Lola Montès : L’ange déchu

Ultime film de son réalisateur et œuvre majeure du cinéma français, Lola Montès ressort dans une nouvelle version restaurée.

Mélodrame à la réalisation maîtrisée et à la photographie splendide, Lola Montès dresse le portrait d’une femme déchue, prisonnière d’une beauté et d’un passé dont elle est condamnée à revivre chaque instant, chaque soir, devant une foule voyeuriste avide de scandale.

Adapté du roman de Cecil de Saint Laurent, La Vie Extraordinaire de Lola Montès, le film de Max Ophuls dépeint le destin tragique et scandaleux d’une courtisane et danseuse, amante de personnalités notables du 19ème siècle, parmi lesquelles le compositeur Franz Liszt et Louis II roi de Bavière (dont elle fut la maîtresse attitrée avant d’être anoblie par celui-ci, malgré le désaccord général du gouvernement de l’époque). Le réalisateur choisit donc de s’intéresser à la fin de carrière de Lola Montès et à la déchéance d’une femme – physiquement et moralement épuisée par les multiples représentations qu’elle assure chaque soir – autrefois adulée et fantasmée de tous.

Lola Montès

Par le biais d’un montage alterné – naviguant entre les séquences clés de la vie de Lola et la représentation finale de son passé devant une foule massive pressée sur les gradins du cirque –  le cinéaste propose une réflexion intéressante sur la condition de la femme ; ainsi qu’une certaine critique d’une société de divertissement basée sur l’aspect sensationnel du scandale, qui n’hésite aucunement à éprouver et épuiser ses artistes pour son propre profit. Le personnage de Lola est en effet condamné à rejouer sur scène, jusqu’à l’épuisement, son passé de courtisane et de danseuse, au sein d’un spectacle dont l’essence même repose sur le caractère prétendument scandaleux de son existence.

« Ça va aller ». Ce sont les premiers et derniers mots que nous entendrons de la part de Lola –interprétée par Martine Carol, sublimée, dans ce qui sera le rôle majeur de sa carrière – prononcés au début et à la fin de sa prestation. Ces deux phrases, pourtant identiques, sont d’une teneur amplement différentes. Si en premier lieu, Lola prononce ces quelques mots afin de se donner le courage d’affronter une énième atteinte à son passé ; dans la séquence finale, ces mots semblent démontrer un certain optimisme quant à ce que son avenir lui réserve. Cette ultime représentation s’apparente à une catharsis pour le personnage, d’ailleurs magnifiquement représentée par la métaphore du saut dans le vide sans filet de sécurité.

Si le film peine à déloger l’émotion du spectateur, malgré l’interprétation convaincante de Martine Carol, il se démarque en revanche par le travail sur les décors et les costumes qui donne corps à des séquences véritablement somptueuses.

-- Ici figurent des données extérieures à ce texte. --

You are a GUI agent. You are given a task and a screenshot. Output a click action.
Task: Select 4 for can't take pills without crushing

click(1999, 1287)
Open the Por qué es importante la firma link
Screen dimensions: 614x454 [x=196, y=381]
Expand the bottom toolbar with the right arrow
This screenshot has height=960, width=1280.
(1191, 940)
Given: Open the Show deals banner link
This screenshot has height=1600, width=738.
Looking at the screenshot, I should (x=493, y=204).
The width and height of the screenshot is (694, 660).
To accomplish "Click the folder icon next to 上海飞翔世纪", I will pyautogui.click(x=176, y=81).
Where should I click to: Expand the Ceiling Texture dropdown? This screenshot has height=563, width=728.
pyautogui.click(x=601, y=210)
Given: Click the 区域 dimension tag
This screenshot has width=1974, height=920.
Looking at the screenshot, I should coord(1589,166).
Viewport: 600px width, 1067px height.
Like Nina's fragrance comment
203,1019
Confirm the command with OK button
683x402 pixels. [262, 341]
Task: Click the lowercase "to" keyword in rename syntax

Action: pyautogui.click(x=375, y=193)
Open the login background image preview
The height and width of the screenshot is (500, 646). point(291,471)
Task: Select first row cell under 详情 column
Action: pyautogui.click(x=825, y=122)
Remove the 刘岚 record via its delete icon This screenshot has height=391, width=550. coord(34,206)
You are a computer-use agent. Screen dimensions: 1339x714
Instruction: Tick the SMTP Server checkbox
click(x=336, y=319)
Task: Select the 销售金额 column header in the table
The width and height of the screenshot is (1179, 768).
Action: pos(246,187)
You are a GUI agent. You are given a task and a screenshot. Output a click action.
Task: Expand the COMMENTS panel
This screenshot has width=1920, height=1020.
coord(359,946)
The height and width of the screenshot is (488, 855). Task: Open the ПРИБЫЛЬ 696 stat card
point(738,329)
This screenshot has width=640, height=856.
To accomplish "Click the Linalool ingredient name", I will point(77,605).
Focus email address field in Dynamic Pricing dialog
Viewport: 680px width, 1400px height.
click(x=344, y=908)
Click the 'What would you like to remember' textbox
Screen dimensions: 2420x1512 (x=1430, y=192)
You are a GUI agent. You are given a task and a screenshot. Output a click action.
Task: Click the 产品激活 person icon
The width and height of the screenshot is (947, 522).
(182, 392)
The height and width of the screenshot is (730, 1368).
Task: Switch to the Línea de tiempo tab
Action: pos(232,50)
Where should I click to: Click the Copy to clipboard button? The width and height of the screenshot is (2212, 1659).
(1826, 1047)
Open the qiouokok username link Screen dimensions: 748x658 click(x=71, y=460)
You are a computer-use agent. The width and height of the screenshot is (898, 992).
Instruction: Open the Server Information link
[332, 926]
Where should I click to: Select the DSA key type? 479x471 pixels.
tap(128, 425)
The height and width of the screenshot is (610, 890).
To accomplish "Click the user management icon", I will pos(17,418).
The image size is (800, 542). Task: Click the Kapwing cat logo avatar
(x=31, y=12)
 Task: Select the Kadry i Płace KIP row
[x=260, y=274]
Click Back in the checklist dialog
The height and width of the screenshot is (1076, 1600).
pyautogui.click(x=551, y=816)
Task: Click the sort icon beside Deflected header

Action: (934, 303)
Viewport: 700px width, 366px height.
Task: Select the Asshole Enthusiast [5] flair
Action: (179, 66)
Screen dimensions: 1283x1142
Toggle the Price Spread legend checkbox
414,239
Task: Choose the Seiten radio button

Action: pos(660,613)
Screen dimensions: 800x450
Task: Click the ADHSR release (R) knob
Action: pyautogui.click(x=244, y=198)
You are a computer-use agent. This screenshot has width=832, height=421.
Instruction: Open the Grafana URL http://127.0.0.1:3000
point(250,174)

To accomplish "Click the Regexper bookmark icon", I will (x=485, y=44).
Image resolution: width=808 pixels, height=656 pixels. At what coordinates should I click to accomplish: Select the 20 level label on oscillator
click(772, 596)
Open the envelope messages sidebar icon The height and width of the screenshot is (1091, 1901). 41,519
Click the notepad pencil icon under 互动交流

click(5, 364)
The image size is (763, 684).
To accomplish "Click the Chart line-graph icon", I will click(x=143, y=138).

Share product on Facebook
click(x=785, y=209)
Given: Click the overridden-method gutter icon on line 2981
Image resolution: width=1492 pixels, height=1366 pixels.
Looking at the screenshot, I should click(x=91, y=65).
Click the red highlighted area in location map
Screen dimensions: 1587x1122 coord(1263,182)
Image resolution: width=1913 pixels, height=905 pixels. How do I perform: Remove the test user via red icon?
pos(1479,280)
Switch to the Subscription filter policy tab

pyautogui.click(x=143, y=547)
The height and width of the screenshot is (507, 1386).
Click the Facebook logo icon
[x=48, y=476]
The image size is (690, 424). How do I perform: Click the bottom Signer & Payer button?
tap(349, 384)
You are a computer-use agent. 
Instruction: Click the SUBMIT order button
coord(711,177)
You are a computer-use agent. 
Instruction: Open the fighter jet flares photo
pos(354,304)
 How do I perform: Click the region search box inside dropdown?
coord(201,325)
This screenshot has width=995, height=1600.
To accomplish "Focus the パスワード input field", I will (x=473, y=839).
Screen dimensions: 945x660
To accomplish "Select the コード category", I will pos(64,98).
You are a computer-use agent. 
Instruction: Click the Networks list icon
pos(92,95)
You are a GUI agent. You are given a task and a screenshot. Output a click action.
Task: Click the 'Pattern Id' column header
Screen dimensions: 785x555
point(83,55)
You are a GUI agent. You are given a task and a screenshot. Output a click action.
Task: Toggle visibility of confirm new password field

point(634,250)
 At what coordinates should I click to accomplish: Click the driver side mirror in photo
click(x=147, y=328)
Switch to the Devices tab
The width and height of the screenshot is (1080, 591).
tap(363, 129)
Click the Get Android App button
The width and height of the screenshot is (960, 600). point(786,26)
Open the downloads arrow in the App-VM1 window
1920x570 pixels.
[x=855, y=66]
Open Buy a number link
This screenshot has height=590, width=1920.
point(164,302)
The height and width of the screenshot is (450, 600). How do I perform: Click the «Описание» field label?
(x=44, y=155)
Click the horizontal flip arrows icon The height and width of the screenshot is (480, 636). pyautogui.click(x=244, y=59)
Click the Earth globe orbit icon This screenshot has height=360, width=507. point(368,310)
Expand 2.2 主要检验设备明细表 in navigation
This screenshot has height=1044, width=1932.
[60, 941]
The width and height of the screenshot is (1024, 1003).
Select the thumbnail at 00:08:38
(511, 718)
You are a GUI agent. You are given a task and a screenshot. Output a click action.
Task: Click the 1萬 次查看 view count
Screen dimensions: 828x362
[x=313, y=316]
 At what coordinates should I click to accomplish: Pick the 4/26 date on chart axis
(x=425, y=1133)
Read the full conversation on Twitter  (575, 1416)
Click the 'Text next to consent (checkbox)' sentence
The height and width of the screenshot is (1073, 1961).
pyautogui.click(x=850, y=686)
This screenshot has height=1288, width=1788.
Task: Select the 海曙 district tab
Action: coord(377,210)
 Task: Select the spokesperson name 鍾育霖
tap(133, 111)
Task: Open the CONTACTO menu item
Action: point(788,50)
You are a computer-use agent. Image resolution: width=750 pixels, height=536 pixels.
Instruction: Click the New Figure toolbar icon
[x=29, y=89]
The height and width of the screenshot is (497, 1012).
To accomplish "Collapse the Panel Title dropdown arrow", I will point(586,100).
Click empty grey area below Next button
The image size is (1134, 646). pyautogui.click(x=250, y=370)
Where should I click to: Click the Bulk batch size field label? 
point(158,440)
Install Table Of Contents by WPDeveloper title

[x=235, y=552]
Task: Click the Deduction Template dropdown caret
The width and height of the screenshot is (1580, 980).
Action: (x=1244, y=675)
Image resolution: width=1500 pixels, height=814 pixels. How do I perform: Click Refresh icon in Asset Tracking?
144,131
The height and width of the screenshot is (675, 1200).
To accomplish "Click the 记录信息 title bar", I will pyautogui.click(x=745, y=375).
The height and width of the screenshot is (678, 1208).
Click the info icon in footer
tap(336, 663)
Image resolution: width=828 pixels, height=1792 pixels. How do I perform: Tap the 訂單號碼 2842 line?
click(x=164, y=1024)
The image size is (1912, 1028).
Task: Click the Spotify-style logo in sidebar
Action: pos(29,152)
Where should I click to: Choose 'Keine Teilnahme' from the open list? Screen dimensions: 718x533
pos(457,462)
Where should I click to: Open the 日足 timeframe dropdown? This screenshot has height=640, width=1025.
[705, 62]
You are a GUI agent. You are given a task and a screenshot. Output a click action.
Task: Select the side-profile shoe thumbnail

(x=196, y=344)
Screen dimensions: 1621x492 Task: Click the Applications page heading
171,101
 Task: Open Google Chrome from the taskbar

On retiendra notamment les séquences du cirque, tant elles sont marquantes par leur beauté et leur inventivité visuelle, en avance sur leur temps.

Lola Montès

Comme une réponse tardive au scandale provoqué à la sortie de Lola Montès en 1955, la restauration de ce désormais classique du cinéma français permet de rendre hommage à la virtuosité du réalisateur. Portrait esthétiquement irréprochable d’une femme dévorée par son succès, Lola Montès reste un film incontournable, à découvrir absolument.